Fraser também mostrava talento para contracenar com as criaturas digitais, o que lhe abriu caminhos inusitados no começo dos anos 2000. Sua intimidade com a tela verde, bem como a facilidade em passear por diferentes caricaturas, garantiu o papel principal em "Monkeybone, no Limite da Imaginação", de 2001, e em "Looney Tunes: De Volta à Ação", de 2003, que misturavam animação com filmagens com atores.
Mas Fraser seguiu tentando os papéis sérios, em busca do reconhecimento que só viria mesmo agora, com "A Baleia". Não faltou esforço e os bons filmes foram alcançados, mas quase sempre com ele de coadjuvante.
O melhor exemplo é o de "Deuses e Monstros", de 1998. Nele, o diretor Bill Condon usava bem a figura máscula do ator como anteparo à grande atuação de Ian McKellen, na pele do diretor James Whale, famoso pela direção de "Frankenstein". Mas o filme só transpirava na atração do protagonista por seus monstros porque Fraser, na pele do jardineiro que instiga Whale a tais questões, não patinava em excessos fazendo o tipo bruto.
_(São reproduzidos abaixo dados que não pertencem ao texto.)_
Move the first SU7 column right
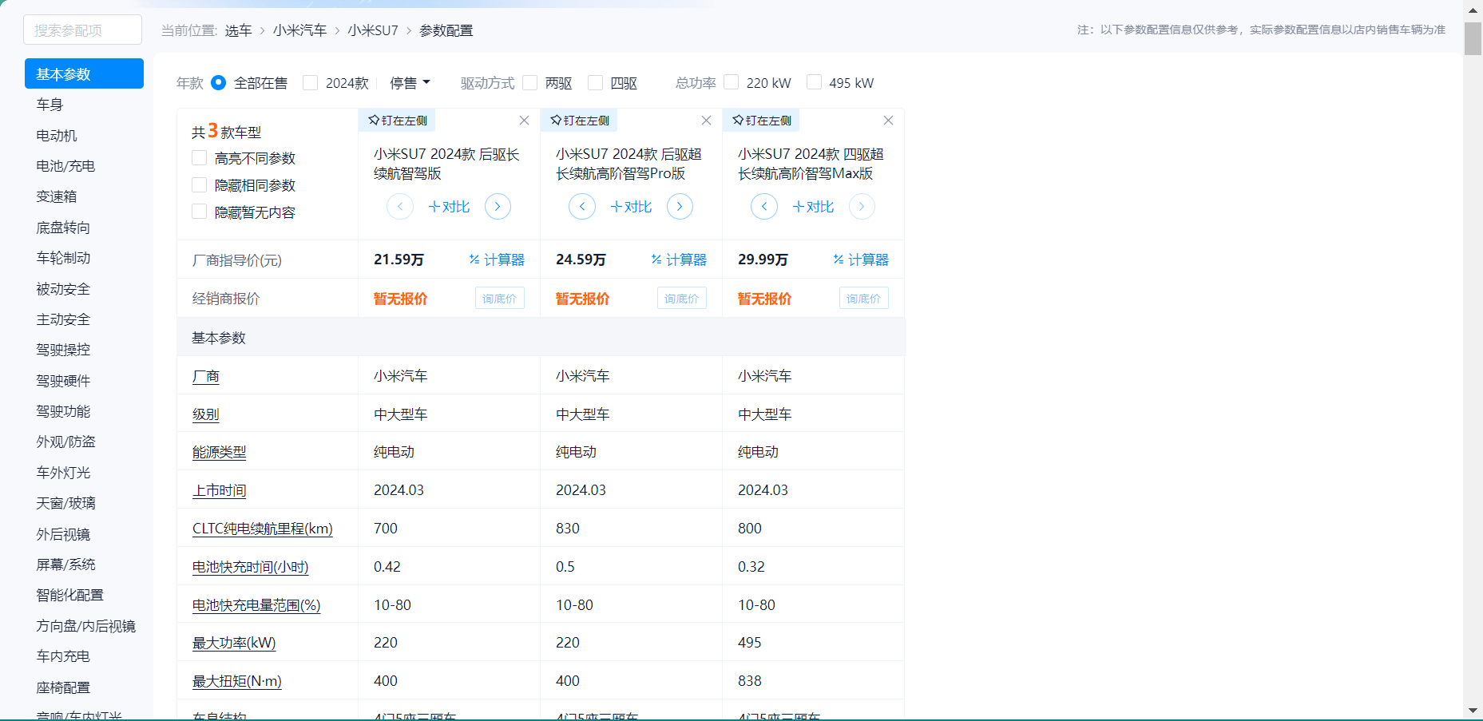Viewport: 1483px width, 721px height. [x=498, y=207]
Na época, contudo, os votantes apenas enxergaram a performance de McKellen. Fraser só marcaria presença nos prêmios seis anos depois, quando era parte dos prêmios coletivos de elenco pelo infame "Crash: No Limite".
Mais curioso é que "Crash", em tese sua consagração na indústria por levá-lo a estampar um vencedor do Oscar, serviu de fim simbólico a uma fase prolífica. As causas são sabidas: Fraser confirmou em entrevistas recentes que o episódio de assédio sofrido em 2003 pelas mãos do então presidente do Globo de Ouro, somado com o divórcio da esposa e a perda da mãe, o levaram a uma pausa na carreira.
Quando voltou, o cenário era outro. O ator ainda encontrou sucessos financeiros em 2008 com títulos como "Coração de Tinta" e o terceiro "A Múmia", mas o avanço dos filmes de super-heróis na indústria se tornou incontornável a um ator que já envelhecia.
Fraser sentiu os ventos da mudança na pele: sua versão de "Viagem ao Centro da Terra" estreou na semana anterior ao lançamento de "O Cavaleiro das Trevas", que atropelaria a concorrência por meses.
Sem lugar no novo mercado, sua carreira foi sendo reduzida a trabalhos cada vez mais descartáveis no cinema. De dramas edificantes e engessados a comédias rasteiras, terminando em trabalhos de dublagem e pontas em telefilmes criminais. Numa jornada clássica de Hollywood, a TV se tornou um espaço seguro, e Fraser conseguiu passar incólume à explosão de prestígio nas telinhas.
A fase de vacas magras parece ter acabado. O ator está no elenco do novo longa de Martin Scorsese, "Killers of the Flower Moon", e sua participação ativa nos eventos da temporada de premiações lhe deram a visibilidade necessária para novos papéis. Ele ainda estava previsto para ser o vilão do filme da Batgirl que acabou cancelado, o que indica interesse dos grandes estúdios por seu nome.
Como um camaleão, Brendan Fraser segue se reinventando aos olhos do público.